Los fornidos policías y el Jefe Civil empujaron con todas sus fuerzas y la puerta cedió.
Un vaho de suciedad y de abandono salió hacia la calle. En mitad del corredor recostada a un pilar, como ausente del mundo estaba Marina, cubierto el rostro con un paño azul. Nada dijo ante la presencia de las autoridades.
Fue entonces cuando el Inspector Sanitario le comunicó la triste disposición:
—Señorita, en el puerto la espera un barco que la llevará a Cabo Blanco, recoja lo necesario para el viaje.
Ella respondió entre llantos:
—¡Vamos!.. Nada me llevo.
En la calle, los vecinos le dijeron adiós. Ella cabizbaja, marchaba a su destino.

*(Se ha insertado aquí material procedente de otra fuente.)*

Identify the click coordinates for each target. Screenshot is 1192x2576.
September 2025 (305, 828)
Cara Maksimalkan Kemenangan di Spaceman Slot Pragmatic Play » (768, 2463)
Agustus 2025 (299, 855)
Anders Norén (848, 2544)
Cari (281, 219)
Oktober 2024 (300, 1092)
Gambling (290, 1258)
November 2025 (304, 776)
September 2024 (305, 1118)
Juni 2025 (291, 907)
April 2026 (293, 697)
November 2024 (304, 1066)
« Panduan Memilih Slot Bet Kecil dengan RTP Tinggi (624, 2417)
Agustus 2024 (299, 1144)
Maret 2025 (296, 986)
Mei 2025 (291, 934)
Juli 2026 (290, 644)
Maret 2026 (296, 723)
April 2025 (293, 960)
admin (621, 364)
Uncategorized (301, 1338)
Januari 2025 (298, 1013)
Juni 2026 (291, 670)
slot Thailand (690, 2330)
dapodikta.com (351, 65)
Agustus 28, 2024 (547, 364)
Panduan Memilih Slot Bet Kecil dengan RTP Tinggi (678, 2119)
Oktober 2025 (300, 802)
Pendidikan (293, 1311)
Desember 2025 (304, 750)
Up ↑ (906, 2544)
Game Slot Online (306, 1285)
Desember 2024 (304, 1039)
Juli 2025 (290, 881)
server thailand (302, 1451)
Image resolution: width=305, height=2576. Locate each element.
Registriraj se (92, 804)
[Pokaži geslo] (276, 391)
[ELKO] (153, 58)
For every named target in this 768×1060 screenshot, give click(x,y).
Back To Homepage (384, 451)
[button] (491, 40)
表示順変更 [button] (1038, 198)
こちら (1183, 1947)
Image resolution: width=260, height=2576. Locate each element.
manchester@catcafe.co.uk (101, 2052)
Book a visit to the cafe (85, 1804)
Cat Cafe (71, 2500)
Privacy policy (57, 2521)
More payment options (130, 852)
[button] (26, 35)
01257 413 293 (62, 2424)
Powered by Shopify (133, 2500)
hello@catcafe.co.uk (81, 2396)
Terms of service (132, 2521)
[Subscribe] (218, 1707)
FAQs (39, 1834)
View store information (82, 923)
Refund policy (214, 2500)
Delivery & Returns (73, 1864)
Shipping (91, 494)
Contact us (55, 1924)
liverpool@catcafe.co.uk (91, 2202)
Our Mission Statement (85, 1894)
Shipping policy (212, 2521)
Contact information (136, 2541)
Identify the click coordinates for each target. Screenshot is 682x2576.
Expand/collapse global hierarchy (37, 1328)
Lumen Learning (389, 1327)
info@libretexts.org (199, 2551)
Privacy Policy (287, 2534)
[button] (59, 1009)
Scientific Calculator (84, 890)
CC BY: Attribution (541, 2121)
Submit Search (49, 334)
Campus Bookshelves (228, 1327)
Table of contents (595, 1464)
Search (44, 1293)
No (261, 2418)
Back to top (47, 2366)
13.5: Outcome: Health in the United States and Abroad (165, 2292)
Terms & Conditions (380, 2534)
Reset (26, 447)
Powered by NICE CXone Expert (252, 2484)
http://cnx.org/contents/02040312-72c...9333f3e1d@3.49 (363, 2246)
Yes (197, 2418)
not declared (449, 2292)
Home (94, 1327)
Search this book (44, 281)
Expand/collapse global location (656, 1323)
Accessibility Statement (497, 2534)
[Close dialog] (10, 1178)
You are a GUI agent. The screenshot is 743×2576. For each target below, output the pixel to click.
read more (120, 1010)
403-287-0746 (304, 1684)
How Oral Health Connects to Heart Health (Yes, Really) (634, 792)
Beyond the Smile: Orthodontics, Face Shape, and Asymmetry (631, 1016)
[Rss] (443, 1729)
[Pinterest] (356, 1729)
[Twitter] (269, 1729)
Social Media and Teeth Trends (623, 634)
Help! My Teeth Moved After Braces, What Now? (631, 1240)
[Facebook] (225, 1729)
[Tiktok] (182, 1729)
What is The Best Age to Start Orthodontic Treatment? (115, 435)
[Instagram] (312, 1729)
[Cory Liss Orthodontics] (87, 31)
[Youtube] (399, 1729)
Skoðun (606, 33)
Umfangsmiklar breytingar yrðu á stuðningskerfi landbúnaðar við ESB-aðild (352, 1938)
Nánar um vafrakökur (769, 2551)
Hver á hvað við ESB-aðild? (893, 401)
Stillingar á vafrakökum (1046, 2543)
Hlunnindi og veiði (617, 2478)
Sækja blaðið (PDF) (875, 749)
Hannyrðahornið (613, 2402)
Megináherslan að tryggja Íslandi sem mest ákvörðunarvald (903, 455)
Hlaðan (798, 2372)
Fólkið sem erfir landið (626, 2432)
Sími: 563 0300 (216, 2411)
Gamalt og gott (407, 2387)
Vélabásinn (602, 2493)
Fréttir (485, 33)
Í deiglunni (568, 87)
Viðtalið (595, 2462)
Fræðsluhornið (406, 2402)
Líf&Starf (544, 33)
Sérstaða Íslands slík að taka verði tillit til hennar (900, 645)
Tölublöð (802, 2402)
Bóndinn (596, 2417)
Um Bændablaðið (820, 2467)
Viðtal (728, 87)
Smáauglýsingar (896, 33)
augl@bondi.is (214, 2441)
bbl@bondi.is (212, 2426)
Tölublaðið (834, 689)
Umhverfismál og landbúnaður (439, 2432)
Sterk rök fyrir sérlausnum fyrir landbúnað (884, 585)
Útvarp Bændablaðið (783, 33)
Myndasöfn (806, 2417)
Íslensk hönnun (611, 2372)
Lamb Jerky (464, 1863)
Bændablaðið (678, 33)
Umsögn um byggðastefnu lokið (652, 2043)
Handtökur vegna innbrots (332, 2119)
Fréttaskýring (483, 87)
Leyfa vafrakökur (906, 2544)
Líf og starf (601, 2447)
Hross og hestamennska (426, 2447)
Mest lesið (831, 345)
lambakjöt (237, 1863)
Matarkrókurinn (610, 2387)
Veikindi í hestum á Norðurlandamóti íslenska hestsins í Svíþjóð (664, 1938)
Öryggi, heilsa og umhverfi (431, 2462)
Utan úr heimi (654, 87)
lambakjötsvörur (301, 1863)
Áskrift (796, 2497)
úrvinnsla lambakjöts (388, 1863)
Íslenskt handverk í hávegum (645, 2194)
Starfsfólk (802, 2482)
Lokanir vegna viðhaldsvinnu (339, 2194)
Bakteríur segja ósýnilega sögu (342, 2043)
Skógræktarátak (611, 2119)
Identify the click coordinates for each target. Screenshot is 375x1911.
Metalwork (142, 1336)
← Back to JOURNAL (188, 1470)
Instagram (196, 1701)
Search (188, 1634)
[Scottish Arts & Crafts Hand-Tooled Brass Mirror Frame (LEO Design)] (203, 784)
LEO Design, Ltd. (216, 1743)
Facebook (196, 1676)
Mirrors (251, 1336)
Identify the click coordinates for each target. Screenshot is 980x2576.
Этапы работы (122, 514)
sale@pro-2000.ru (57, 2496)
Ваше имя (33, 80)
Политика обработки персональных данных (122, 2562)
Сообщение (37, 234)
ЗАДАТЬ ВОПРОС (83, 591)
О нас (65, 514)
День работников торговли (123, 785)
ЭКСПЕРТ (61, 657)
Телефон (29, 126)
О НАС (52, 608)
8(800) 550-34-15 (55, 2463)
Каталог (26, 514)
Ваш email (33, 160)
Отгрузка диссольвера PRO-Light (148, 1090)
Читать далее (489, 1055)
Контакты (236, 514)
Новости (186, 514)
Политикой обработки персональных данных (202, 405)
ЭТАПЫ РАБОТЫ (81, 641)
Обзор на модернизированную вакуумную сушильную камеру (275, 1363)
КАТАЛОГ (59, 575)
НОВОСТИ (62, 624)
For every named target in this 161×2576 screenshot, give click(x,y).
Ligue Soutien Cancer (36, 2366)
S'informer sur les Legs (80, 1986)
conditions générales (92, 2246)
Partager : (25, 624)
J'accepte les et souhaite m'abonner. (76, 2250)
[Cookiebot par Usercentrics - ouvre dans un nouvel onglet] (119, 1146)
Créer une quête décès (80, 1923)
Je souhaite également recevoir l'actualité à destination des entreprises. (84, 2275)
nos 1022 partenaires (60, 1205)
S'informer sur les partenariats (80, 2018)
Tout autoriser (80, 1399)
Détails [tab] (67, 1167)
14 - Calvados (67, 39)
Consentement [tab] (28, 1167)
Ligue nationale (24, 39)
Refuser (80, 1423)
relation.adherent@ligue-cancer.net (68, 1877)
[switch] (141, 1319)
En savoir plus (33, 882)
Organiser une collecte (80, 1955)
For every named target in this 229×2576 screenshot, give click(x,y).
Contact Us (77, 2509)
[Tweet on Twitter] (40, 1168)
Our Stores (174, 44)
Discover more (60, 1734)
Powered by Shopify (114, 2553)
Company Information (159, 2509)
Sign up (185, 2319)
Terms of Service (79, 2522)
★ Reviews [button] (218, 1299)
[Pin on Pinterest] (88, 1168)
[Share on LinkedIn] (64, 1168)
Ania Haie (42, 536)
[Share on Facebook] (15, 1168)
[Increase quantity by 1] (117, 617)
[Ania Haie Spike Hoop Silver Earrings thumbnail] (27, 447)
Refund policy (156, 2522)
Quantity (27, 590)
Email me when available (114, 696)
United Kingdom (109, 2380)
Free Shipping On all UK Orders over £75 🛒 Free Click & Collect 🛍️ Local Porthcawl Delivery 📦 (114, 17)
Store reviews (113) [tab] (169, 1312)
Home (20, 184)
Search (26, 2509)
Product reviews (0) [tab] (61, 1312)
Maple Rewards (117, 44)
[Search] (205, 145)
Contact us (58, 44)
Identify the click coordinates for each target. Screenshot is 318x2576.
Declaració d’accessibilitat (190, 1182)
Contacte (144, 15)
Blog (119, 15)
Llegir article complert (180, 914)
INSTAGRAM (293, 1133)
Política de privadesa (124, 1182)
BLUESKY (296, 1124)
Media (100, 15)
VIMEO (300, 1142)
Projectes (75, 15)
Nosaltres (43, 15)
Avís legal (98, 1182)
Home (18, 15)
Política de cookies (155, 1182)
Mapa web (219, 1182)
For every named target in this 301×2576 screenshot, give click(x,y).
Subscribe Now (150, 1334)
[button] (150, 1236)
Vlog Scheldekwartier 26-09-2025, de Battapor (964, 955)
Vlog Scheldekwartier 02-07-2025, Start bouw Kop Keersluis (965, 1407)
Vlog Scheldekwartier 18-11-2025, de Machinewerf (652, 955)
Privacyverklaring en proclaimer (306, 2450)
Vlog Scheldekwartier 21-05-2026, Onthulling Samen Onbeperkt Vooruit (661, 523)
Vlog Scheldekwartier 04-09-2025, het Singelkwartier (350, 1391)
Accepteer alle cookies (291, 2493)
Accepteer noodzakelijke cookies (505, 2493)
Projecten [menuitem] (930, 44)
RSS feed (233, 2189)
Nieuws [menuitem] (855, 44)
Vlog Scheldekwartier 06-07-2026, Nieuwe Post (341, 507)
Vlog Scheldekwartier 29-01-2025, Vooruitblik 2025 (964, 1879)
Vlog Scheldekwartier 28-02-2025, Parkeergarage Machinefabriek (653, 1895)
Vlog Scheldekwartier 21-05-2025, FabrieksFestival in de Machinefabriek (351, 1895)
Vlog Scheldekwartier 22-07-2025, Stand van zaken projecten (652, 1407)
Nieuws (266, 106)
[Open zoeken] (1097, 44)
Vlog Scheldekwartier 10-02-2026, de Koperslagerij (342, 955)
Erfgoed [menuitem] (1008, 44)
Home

En la playa la recogieron en una pequeña lancha unos marineros del «Cisne», la goleta de casco gris y ennegrecido velamen que tenía la ingrata misión de conducir al lejano leprocomio a los enfermos del contagioso mal de Lázaro.
En la casa de los Abreu, el Juez cumplió el ritual de clausurar la vivienda: dos tablas en cruz clavaron en puertas y ventanas y ramas espinosas colocaron en la calzada para que nadie se acercase a ella.
Desde ese instante nacieron sobre dicha casa las consejas, los misterios, las leyendas de bandadas de pájaros nocturnos, de gritos misteriosos, que emanaban de patios y corredores, de murmullos de oraciones que arrancaba el viento de las habitaciones, de los aullidos de extraños animales, de los sonidos de una música de funerales y de misas.
Empezaron a multiplicarse los fantasmas, tanto diurnos como nocturnos, de llantos angustiosos en noches de luna llena y el nombre de la Casa Lázara reemplazo al de la Casa de los Abreu.